What needs to be done
Begin with the line holding "Task: Open the 盒子 link under 容器折纸" and end with the last line of the records below. Set down exactly those lines and leave out every picture.
══════
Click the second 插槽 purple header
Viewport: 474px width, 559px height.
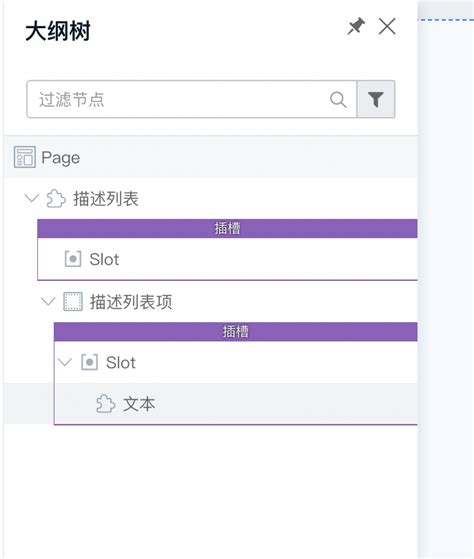pyautogui.click(x=236, y=332)
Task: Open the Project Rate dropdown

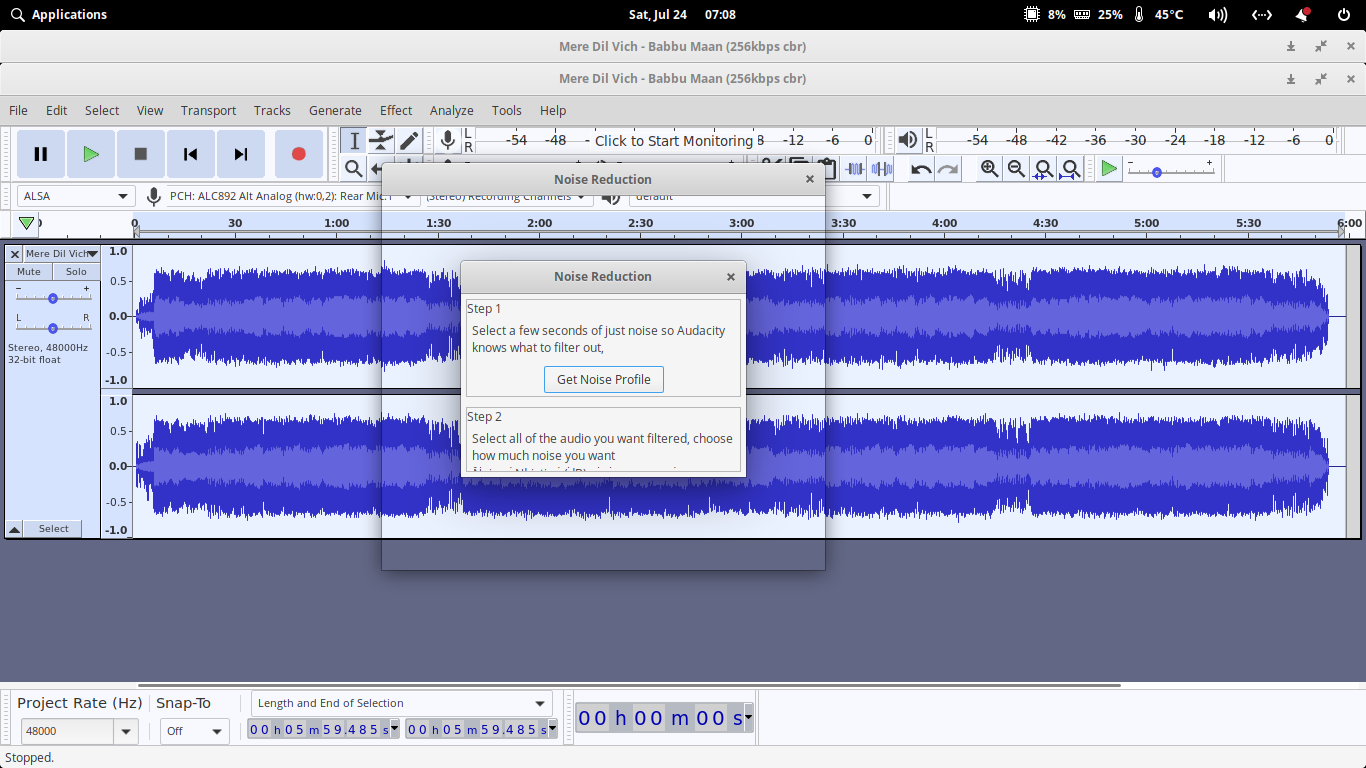Action: click(79, 731)
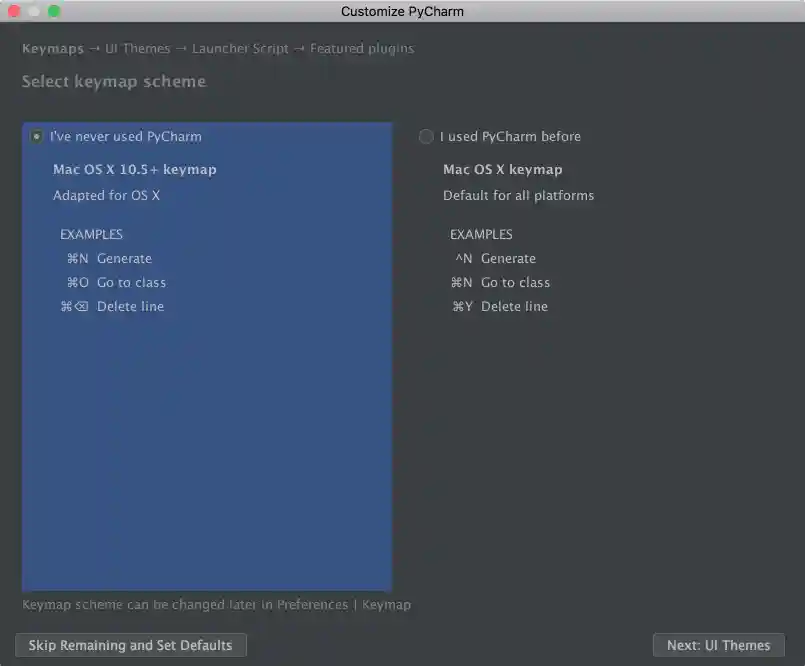Click the "⌘N Go to class" right-side example
This screenshot has height=666, width=805.
(501, 282)

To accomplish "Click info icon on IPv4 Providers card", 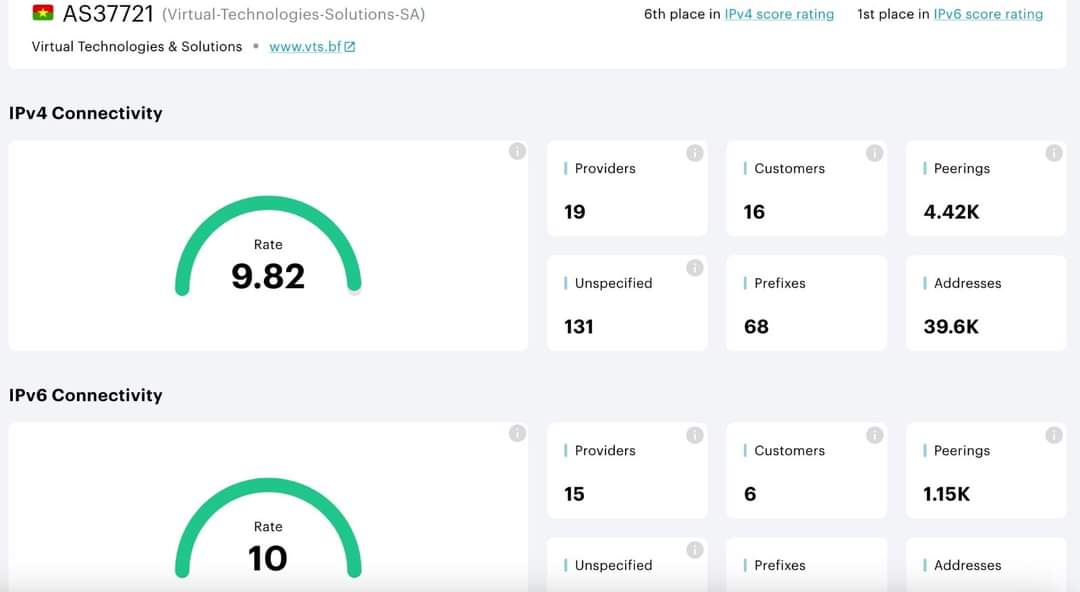I will pyautogui.click(x=694, y=153).
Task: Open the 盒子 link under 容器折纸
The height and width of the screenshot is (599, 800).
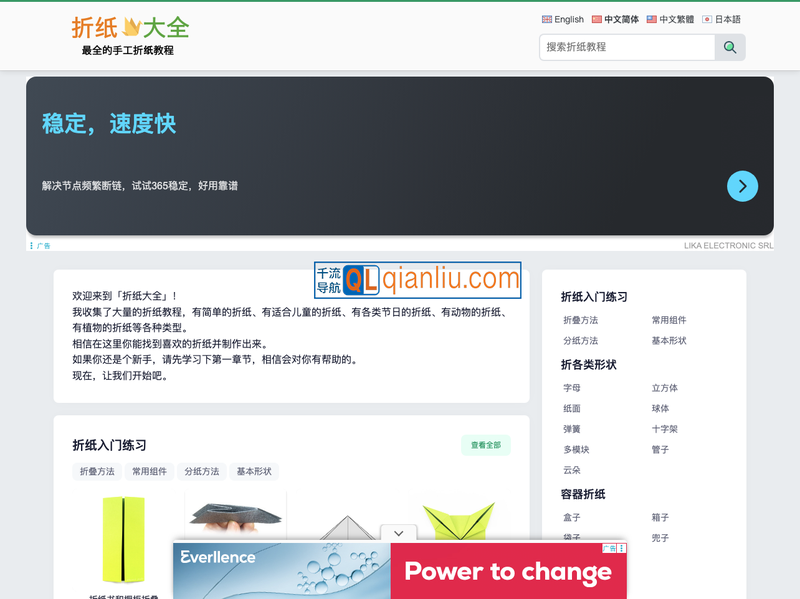Action: 570,518
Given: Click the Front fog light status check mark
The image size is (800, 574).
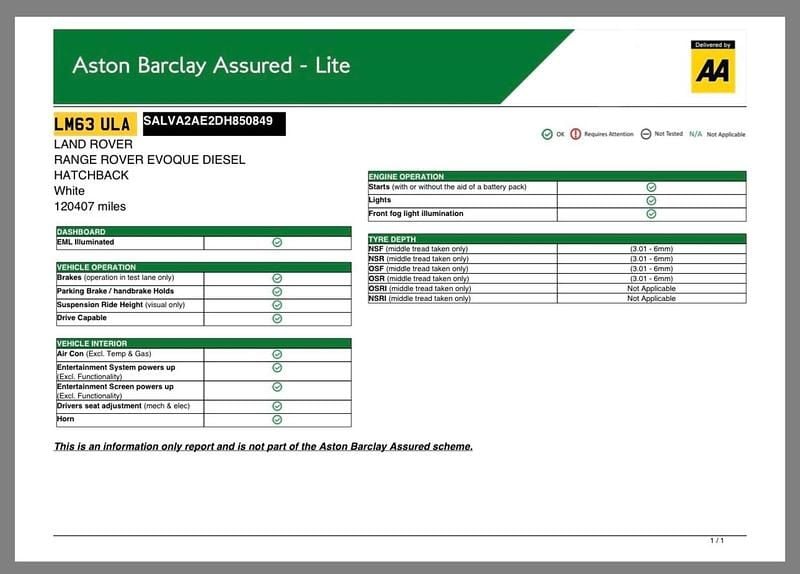Looking at the screenshot, I should point(651,214).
══════
Exercise response
Task: Open the 盒子 link under 容器折纸
The height and width of the screenshot is (599, 800).
Action: 570,518
Given: Click the Front fog light status check mark
The image size is (800, 574).
Looking at the screenshot, I should point(651,214).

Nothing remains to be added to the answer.